ANA SAYFA



KİTAPLARIM


    28.05.2014


     

    YAPTIĞINDAN KORKANLAR

    Balık susuz yaşayamaz, insan da insansız yaşayamaz.

    Sultanahmet’te kaldığım senelerde evin karşısında yaşlı bir hanım tek başına yaşardı.

    Kimsesi olmadığından bizim katta yaşayan bir hanımefendi o yaşlı kadının çamaşırlarını yıkar, her gün yaptığı yemeklerden götürürdü.

    Yaşlı kadının camları Marmara’ya baktığından ben, “bu kadın geçen gemileri saysa vakti geçer, manzarası güzel” diye düşünürdüm.

    Ama gördüm ki bu yaşlı kadın, sabahtan akşama kadar sokağa bakan camdan sokaktaki çocuklara bakar, onların oyun oynarken kavgalarına lafla katılır, kavgalarında hakemlik yapardı.

    Yani deniz tarafına değil, sokak tarafına bakar, çocukların oyunlarını, yoldan geçip gidenleri, tanıdıklarıyla laflamayı tercih ederdi.

    “İnsan” kelimesi, “Ünsiyyet” kelimesinden türemiştir derler.

    Halkına yaptıkları zulümler nedeniyle dağ başlarında kalelerle çevrilmiş kuleler içinde yaşayan derebeyleri, despotlar bile kendi yandaşlarıyla yaşamaya çalışmışlardır.

    Günümüzde korunaklı sitelerde yaşamaya devam ediyorlar.

    Tek başına dağda yaşayan insana rastlanmaz.

    Yaşadığı söylenen insanların da zeka özürlü oldukları söylenir.

    Rabbimiz, cennetin yolunun insanların içinden geçtiğine işaret için Fecr süresinin son ayetinde “Gir kullarımın arasına gir cennetime” buyurmuş.

    Hadid süresinde ruhbanlığı seçen papazların yaptıklarının kabul edilmeyeceğini haber verirken bizim bundan sakınmamızı istemiştir.

    Sevgili peygamberimiz: “Cihada sarıl, çünkü İslam’ın ruhbanlığı cihatladır” buyurmuş. (Ahmet, Müsned, 3/82)

    Hayatımızın tadı insanladır.

    Aslında tadımız da kendimizdedir.

    Ama kendimizdeki tadın farkına varmak için Rabbimizin yarattıklarıyla buluşmamız gerekir.

    Acıktığınız bir anda en sevdiğiniz yiyeceği ağzınıza koyduğunuzda tadına bayılıyorsunuz.

    Birinci lokmanın tadının derecesi yüz ise, ikinci lokmanın tadının derecesi 99 olur.

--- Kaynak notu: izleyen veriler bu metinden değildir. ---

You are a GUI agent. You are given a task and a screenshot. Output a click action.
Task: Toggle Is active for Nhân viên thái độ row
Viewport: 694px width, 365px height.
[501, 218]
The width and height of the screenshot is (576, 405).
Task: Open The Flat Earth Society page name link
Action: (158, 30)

    Kırkıncı lokmada tadı azalmıştır. Tam doyduğunuzda hiç tadı kalmamıştır.

    Ama bu size göredir.

    Sizden sonra gelen aç insana o yiyecek maddesi aynı şekilde tatlı gelecektir.

    Hastalandığınız bir zamanda aynı yiyeceğin yüzüne bakmak istemezsiniz.

    Tadına doyum olmayan imbat rüzgarı, bir gün gelir tadını kaybettiği gibi teninize değmesini, istemez hale gelirsiniz.

    Bala, yağa, çiçeğe, toprağa, havaya tad kazandıran sizsiniz ve sizi yaratan da Allah celle celalühtür.

    İstesek de istemesek de ona doğru gidiyoruz.

    Zengini-fakiri, özürlüsü-özürsüzü, sarayda oturanı, köprü altında yaşayanı aynı hızla eceline doğru gidiyor.

    Ecelimizi de tatlandırabiliriz.

    Tabutumuzu, en sevdiklerimize ve sevdiklerimizi yaratana kavuşturan vasıta olarak görüverirsek tabutumuz bize bizi sevdiğimize kavuşturan uçak gibi gelir.

    Hava alanında uçağın bir saat geciktiğini haber aldığınızdaki halinizi düşünün.

    Sevdiğiniz öbür tarafta bekliyor, siz bir saat gecikmeli gideceksiniz.

    Bir dakikada beş defa saate baktığınız olur.

    Saniyeler saat gibi, dakikalar gün gibi uzun gelebilir.

    Bunun olabilmesi için sevdiğiniz olmalı.

    Annenizi, babanızı, eşinizi, çocuklarınızı, komşularınızı, mahallenizi, şehrinizi, ülkenizin insanlarını, dünyadaki herkesi sevin.

    Müslümanları hem Adem aleyhisselamdan neseb kardeşi hem din kardeşi olarak sevin.

    Müslüman olmayanları Adem aleyhisselamdan nesep kardeşi olarak sevin ve cehenneme giden yolunu cennete çevirmek için yanan yürekle gayret gösterin.

    Yaptığınızdan korkmamak için İslam aykırı hiç bir işi yapmayın.